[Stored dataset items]
****

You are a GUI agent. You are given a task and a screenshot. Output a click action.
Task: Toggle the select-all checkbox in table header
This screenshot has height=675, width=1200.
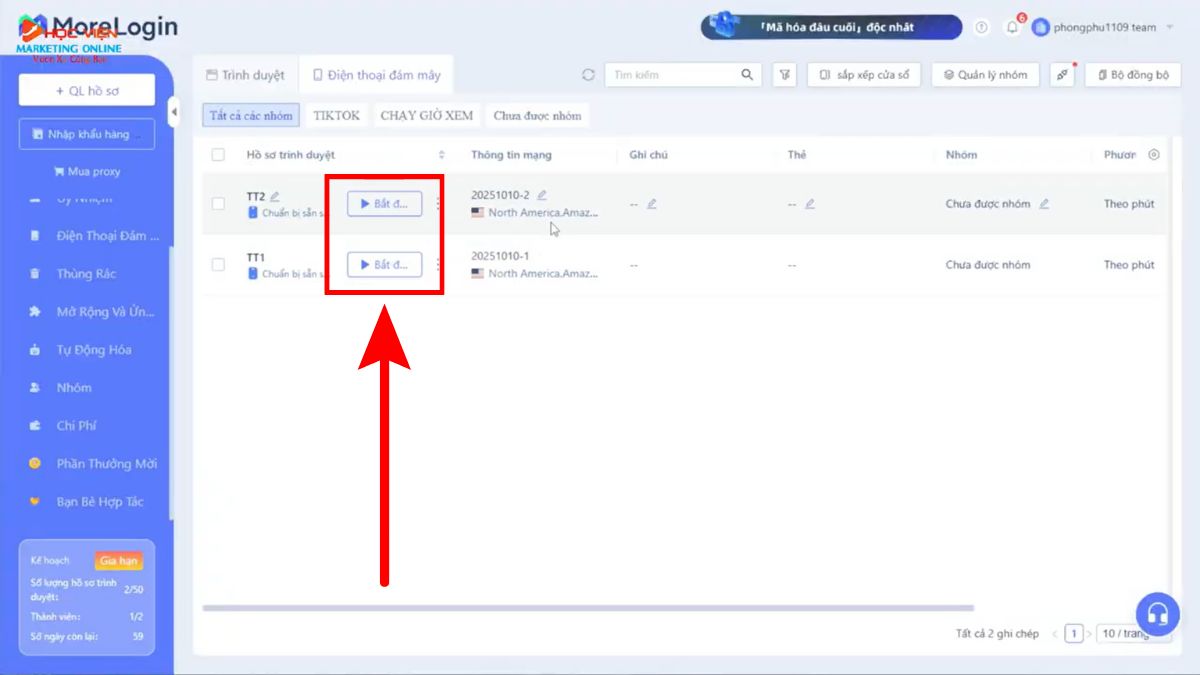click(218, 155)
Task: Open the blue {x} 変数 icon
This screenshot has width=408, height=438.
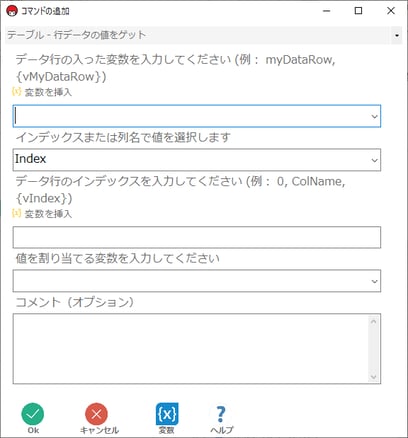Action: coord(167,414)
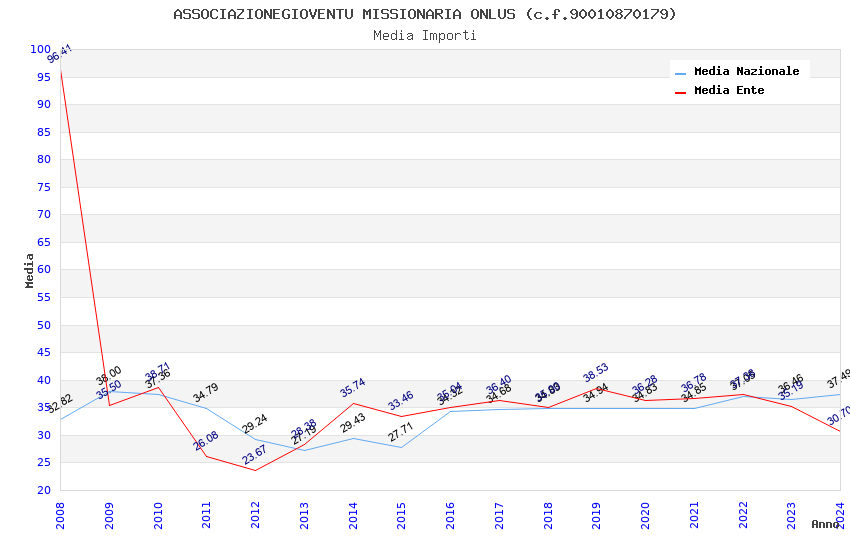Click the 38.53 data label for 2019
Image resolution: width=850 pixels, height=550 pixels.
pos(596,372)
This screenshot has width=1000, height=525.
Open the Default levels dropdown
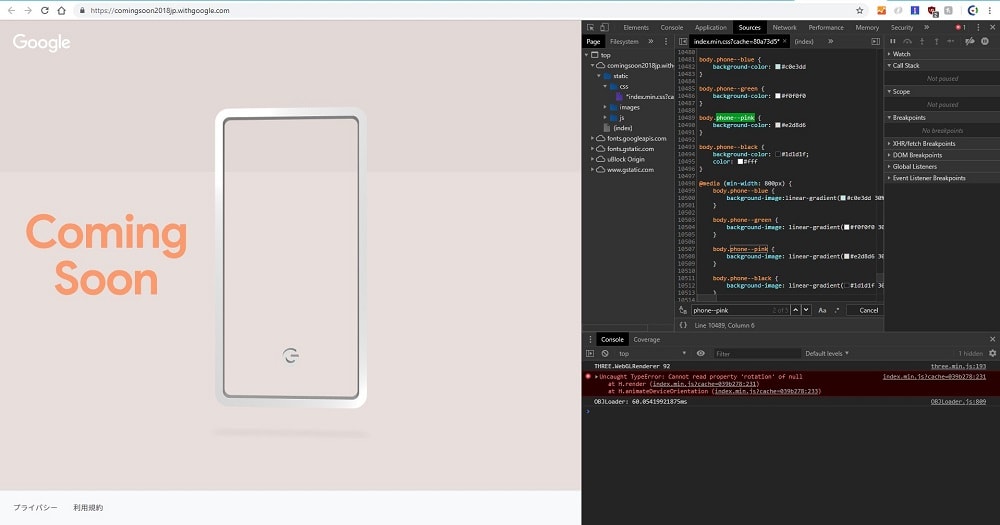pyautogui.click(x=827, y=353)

****

▸ **EXERCISE**: Please write out every one of the records above word for word, leaving out the pictures.

▸ **ANSWER TO THE EXERCISE**:
You are a GUI agent. You are given a task and a screenshot. Output a click action.
Task: Toggle the select-all checkbox in table header
This screenshot has height=675, width=1200.
click(218, 155)
Task: Open the blue {x} 変数 icon
This screenshot has width=408, height=438.
Action: coord(167,414)
Click the 38.53 data label for 2019
Image resolution: width=850 pixels, height=550 pixels.
pos(596,372)
This screenshot has width=1000, height=525.
Open the Default levels dropdown
pyautogui.click(x=827, y=353)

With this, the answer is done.